Red Cross has suspended its operations in Afghanistan following the deadly attack on its employees. Photograph: (AFP)
Although no group has claimed responsibility for the attack, local police blame IS fighters
Six Afghan employees of the Red Cross were killed by militants suspected to belong to Islamic State.
The victims were delivering relief supplies in Afghanistan's northern state of Jowzjan when they were shot dead.
Two other Red Cross workers are missing.
"This is a despicable act," said Monica Zanarelli, head of the International Committee of the Red Cross in Afghanistan.
"Nothing can justify the murder of our colleagues and dear friends."

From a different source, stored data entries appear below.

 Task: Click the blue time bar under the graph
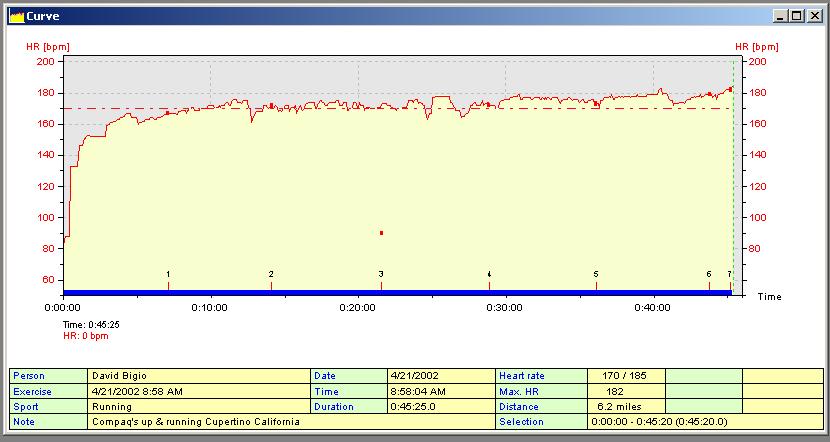coord(400,293)
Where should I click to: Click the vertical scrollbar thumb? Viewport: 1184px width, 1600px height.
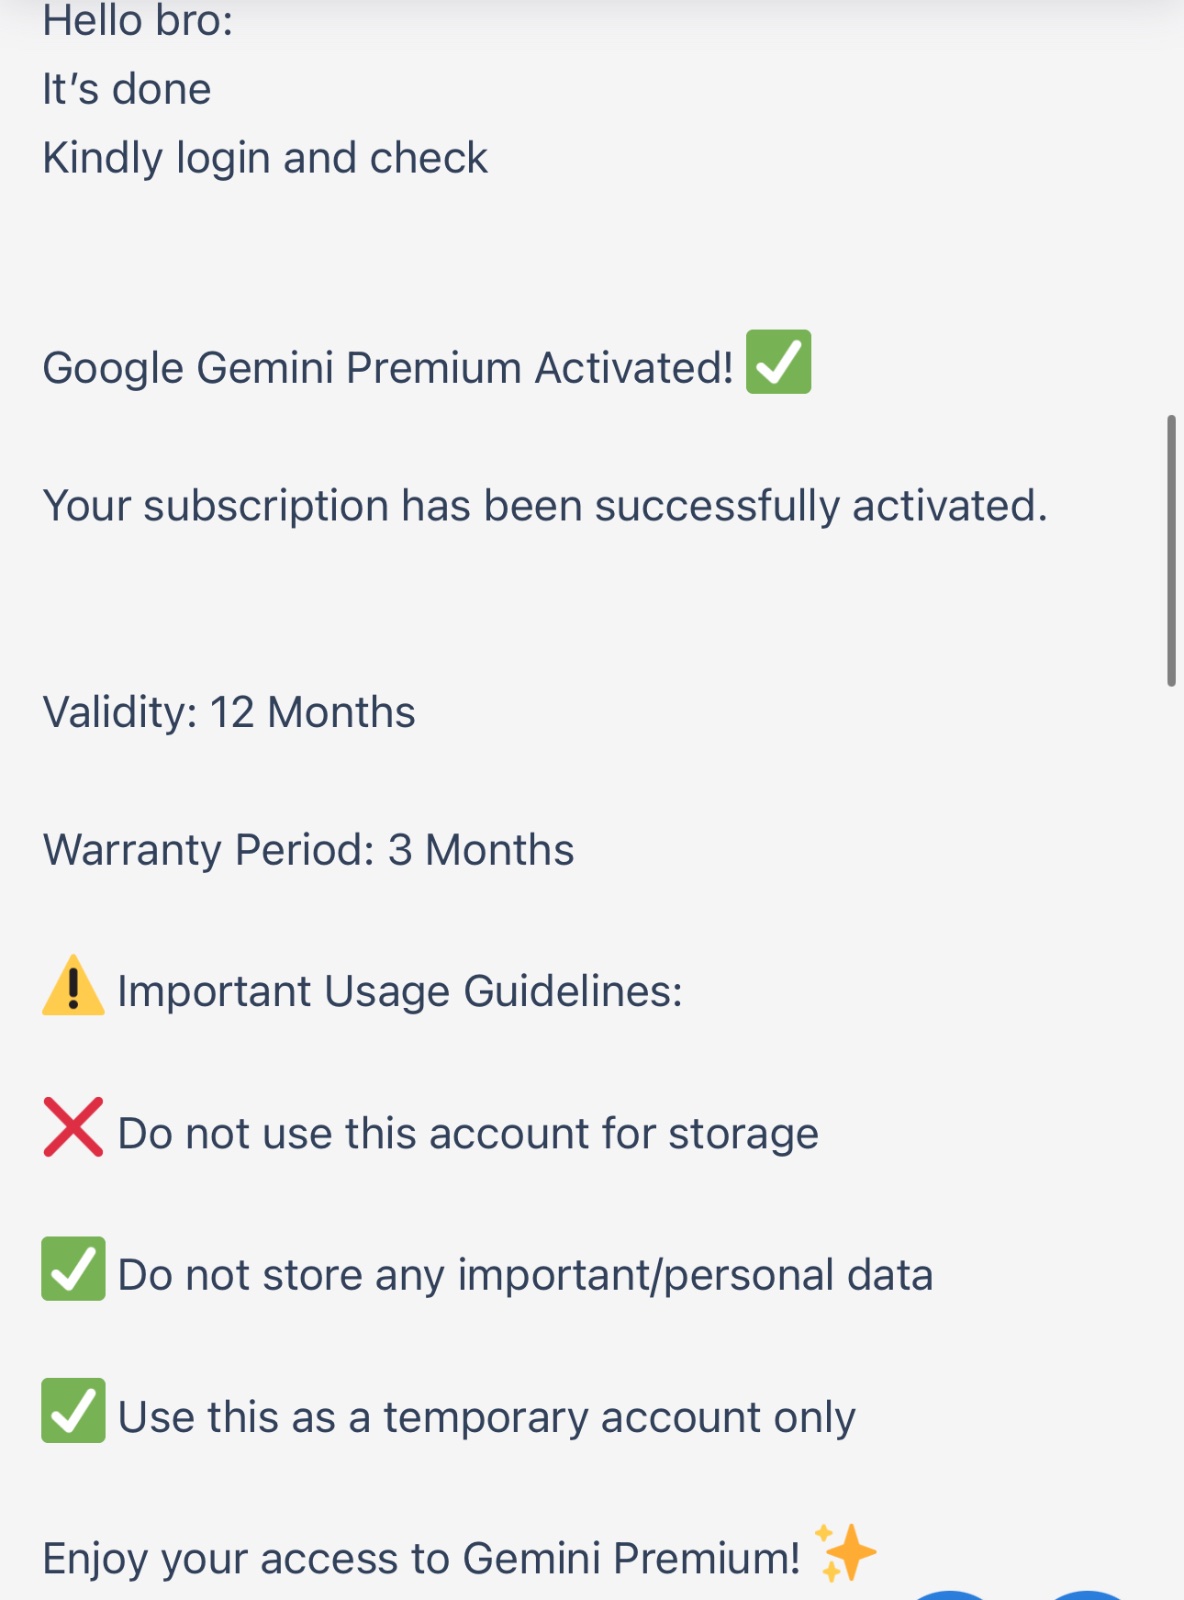click(1171, 550)
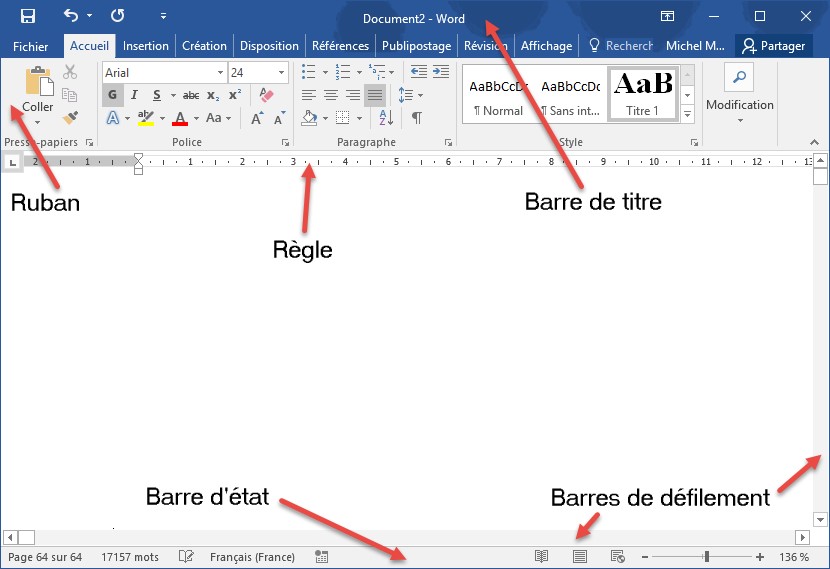Enable justified text alignment
The height and width of the screenshot is (569, 830).
(375, 95)
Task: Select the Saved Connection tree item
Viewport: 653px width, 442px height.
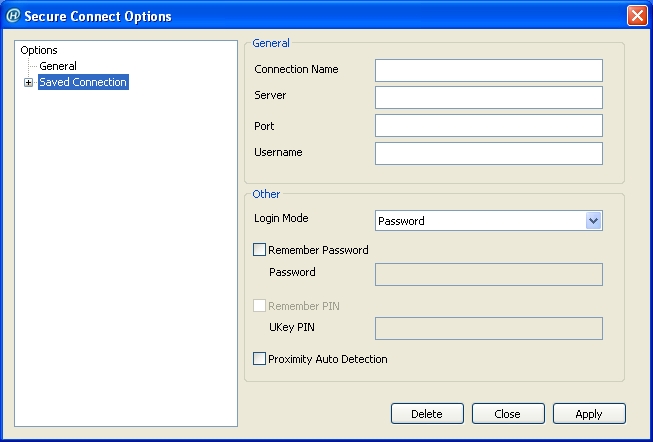Action: coord(83,82)
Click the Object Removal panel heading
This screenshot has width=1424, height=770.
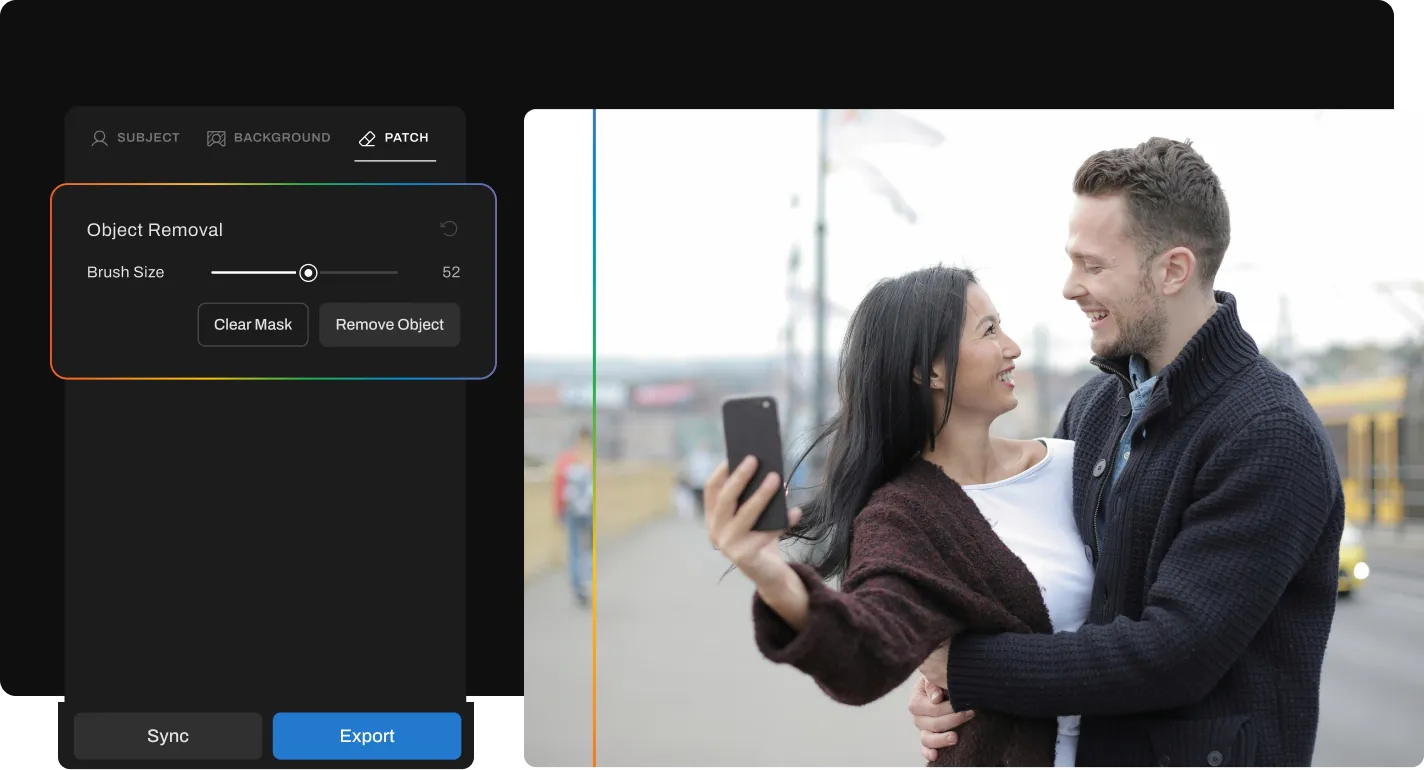point(155,230)
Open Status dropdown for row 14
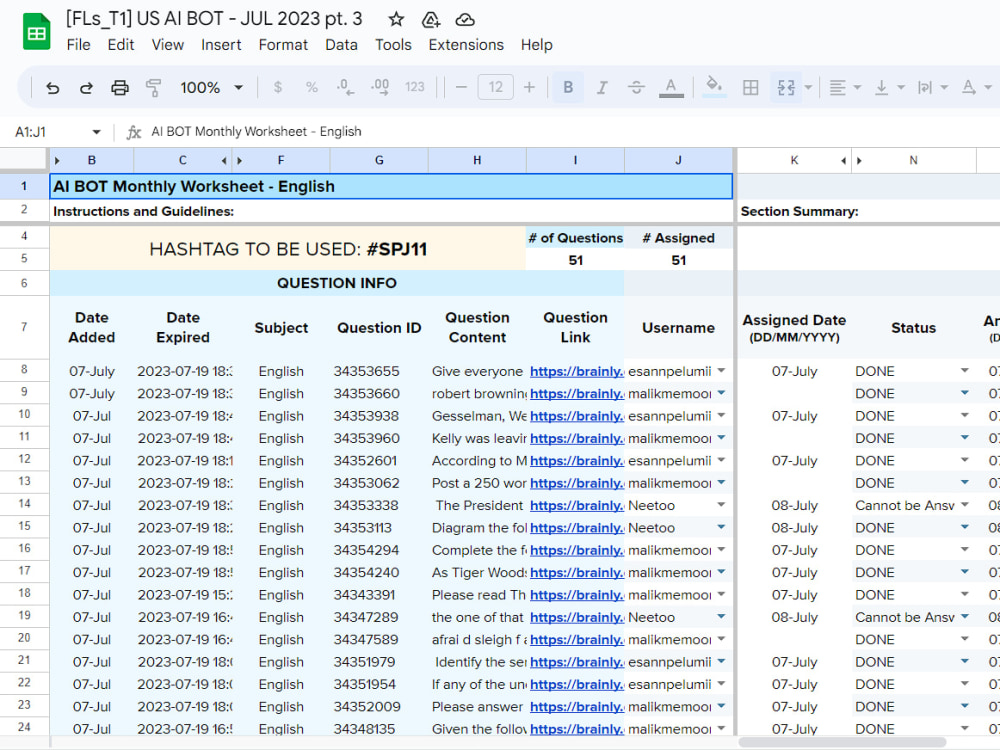The width and height of the screenshot is (1000, 750). tap(964, 505)
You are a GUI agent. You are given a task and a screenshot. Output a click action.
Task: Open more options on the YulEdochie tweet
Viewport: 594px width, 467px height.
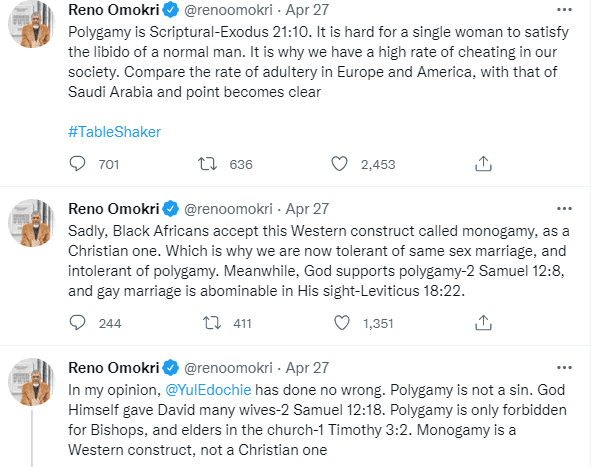pyautogui.click(x=564, y=368)

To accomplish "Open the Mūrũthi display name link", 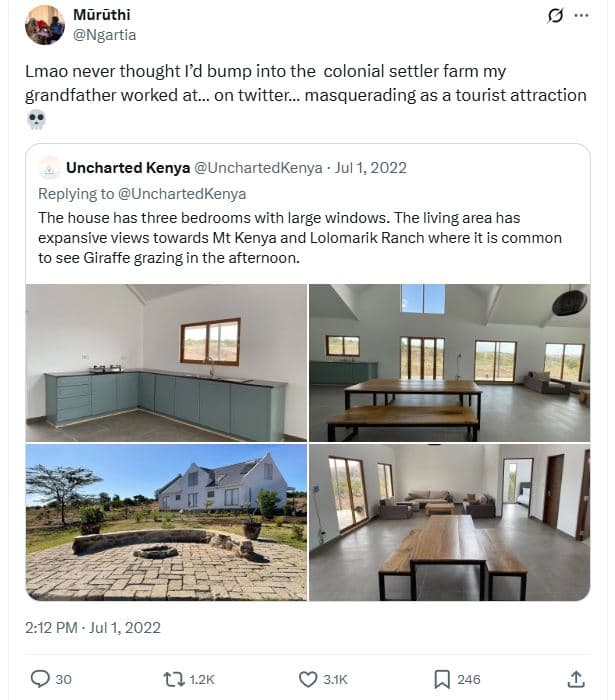I will (102, 15).
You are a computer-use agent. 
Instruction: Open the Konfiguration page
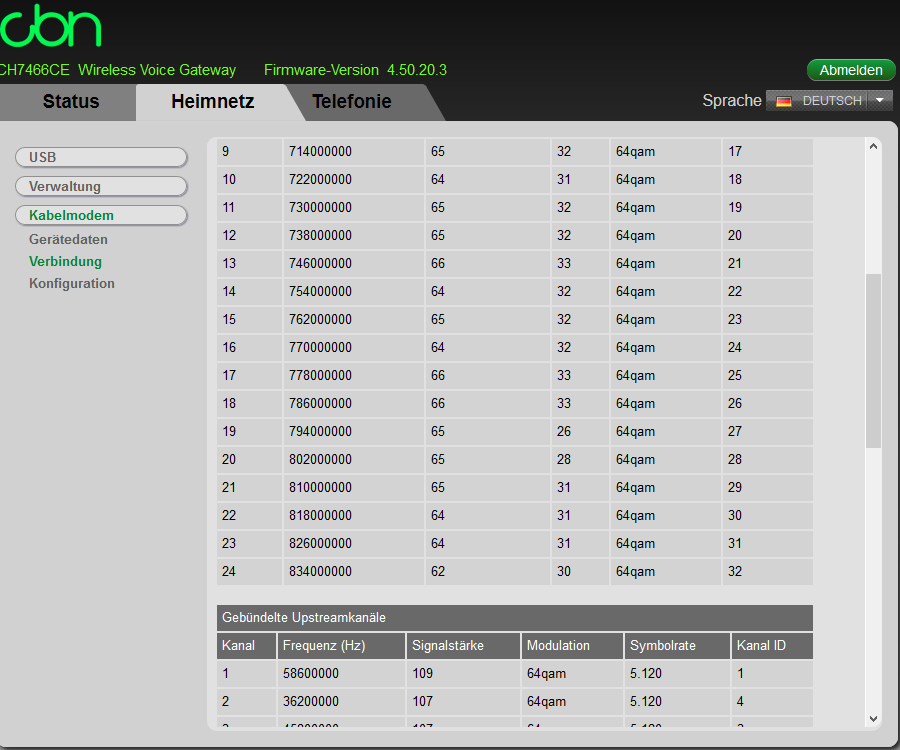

Although no militnt group has claimed responsibility, local police blame IS fighters.
"Daesh fighters are active in the area," he said, using the Arabic acronym by which IS is commonly known in Afghanistan.
"We had previously repeatedly warned them not to go to such dangerous areas under Daesh control."
Turkistani said the bodies of the six workers had been brought to a provincial hospital.
Some of them had multiple bullet wounds and had been shot from close range in the head and chest, Fraidoon Habib, director of the hospital, told AFP.
The brazen attack comes at a time when Afghanistan is in dire need of humanitarian assistance, with more than 100 people killed in recent avalanches and tens of thousands displaced by the wrenching conflict.
Red Cross in Afghanistan has suspended its operations but has not withdrawn its staff.
"We now need to analyse what happened, and we will then make our decisions as to how we are going to move forward," Dominik Stillhart, ICRC's director of operations, told AFP.
"The humanitarian situation in Afghanistan is dire. We are one of the few organisations that is present throughout the country, and we will do everything we can to maintain our response in Afghanistan."
ICRC president Peter Maurer denounced the killings as a "huge tragedy", saying it appeared to be a deliberate attack on the charity's staff.
"These staff members were simply doing their duty, selflessly trying to help and support the local community," Maurer said.
Aid workers in Afghanistan have increasingly become casualties of a surge in militant violence in recent years.